黒龍は翼をひとつ羽ばたかせてイーディスから離れると、力を振り絞るように急降下し、捻くれたクジラみたいな魔物に突撃を見舞った。

凄まじい衝撃が魔物の口を開かせる。

黒龍は飲み込まれる寸前だった金髪の少女を見事に救出した。

小さな身体を大切に抱えたままゆっくりと上昇すると、召喚者をイーディスに預けて姿を消して行く。


──ぐおわあああ!


一方、陽気な咆哮ほうこうを上げた捻くれクジラは、どうやら『邪眼』の魔力を喰い尽してご機嫌らしい。

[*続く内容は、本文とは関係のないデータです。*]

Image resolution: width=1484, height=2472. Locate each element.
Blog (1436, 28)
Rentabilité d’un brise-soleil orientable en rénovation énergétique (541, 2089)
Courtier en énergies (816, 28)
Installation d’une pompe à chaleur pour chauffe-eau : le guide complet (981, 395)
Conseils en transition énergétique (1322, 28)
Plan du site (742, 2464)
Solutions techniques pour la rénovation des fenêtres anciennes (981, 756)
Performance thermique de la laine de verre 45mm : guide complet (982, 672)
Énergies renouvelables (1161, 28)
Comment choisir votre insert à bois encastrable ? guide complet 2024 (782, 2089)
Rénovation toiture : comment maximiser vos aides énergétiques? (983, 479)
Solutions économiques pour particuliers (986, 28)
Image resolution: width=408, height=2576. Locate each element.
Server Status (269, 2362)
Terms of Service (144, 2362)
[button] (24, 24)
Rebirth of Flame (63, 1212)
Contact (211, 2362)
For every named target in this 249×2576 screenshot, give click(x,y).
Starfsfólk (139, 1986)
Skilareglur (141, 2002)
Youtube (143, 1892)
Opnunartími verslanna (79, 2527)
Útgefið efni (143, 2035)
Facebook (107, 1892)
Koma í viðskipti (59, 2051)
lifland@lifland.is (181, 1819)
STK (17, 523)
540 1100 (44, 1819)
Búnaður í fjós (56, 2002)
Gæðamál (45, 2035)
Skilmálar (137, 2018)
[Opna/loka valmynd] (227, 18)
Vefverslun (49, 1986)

イーディスに攻撃を仕掛けることなく、大きな波しぶきを立てて海に飛び込んだ。

のたのたと泳ぎ去るのを、もと姫騎士は呆然と見送るしかない。


「またやっちまった……」

目の前の戦いに注意を向けすぎるのが悪いクセだと、七番目の義姉ティータが言っていたのを苦々しく思い出す。

先ほどの戦いの目的は、『邪眼』の魔力の暴走からこの少女を救い出すことではなかったのか?

あの変なクジラが『食事』を最優先しなければ、どうなっていたか分かったもんじゃない。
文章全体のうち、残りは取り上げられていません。